Report #55165
[tooling] Speculative decoding on Mac/SSD shows high latency spikes despite fast storage and unified memory
Use \`--no-mmap\` for the draft model \(or both models\) when using speculative decoding; memory-mapping the draft model causes page faults that stall the tight acceptance loop, whereas explicit RAM loading eliminates latency on systems with fast unified memory/SSD.
Journey Context:
llama.cpp defaults to memory-mapping \(mmap\) GGUF files to reduce RAM usage, beneficial for single-model inference. However, speculative decoding requires the draft model to generate tokens in a tight loop with minimal latency; each page fault from mmap \(especially on first run or after cache eviction\) stalls the acceptance check. On Macs with unified memory, mmap is particularly deceptive because it feels like RAM but still incurs page fault overhead.

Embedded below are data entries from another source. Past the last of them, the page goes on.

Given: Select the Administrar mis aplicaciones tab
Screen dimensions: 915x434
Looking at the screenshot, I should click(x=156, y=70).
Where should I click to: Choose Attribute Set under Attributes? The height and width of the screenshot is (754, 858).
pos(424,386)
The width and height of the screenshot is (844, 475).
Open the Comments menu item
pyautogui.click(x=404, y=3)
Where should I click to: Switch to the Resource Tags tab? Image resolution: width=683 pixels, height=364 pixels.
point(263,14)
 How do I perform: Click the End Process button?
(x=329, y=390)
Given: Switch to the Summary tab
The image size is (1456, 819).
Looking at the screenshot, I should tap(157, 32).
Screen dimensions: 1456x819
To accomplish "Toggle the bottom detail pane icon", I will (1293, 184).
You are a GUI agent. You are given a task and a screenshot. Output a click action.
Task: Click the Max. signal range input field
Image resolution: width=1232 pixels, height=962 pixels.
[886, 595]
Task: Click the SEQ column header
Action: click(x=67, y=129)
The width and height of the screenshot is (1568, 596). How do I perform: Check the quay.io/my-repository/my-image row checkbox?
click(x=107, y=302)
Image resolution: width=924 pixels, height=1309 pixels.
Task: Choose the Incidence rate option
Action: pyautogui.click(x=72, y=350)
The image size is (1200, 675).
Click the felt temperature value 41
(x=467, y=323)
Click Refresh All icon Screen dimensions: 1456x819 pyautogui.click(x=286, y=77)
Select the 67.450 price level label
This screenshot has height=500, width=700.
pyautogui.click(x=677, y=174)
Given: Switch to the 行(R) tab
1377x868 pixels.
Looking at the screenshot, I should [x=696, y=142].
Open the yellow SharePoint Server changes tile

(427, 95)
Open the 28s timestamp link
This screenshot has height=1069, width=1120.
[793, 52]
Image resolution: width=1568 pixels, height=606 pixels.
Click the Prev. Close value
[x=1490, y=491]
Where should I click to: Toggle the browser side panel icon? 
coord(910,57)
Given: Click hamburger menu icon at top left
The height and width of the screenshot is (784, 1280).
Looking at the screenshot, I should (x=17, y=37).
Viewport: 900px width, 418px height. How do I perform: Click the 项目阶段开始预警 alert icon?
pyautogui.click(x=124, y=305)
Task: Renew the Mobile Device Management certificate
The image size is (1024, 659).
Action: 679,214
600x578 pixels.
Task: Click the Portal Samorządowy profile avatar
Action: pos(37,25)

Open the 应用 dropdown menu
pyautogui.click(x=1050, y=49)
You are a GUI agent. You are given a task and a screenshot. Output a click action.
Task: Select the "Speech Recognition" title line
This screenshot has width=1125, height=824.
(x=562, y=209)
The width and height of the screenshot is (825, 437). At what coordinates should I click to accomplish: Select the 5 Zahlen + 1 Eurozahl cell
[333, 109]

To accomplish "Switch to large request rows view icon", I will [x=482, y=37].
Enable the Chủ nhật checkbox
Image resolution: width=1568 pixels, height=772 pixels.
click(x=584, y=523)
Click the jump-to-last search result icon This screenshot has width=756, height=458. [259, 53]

The fix is counter-intuitive: disable mmap for the draft model \(\`--no-mmap\` or via API flag\) to force full RAM residency, ensuring the draft's forward passes never wait on disk I/O, even on fast SSDs.
⚠ Workarounds are unverified - always check before running. Confirmations show what worked for others, not a safety guarantee.
Lifecycle
2026-06-19T23:05:17.418886+00:00— report_created — created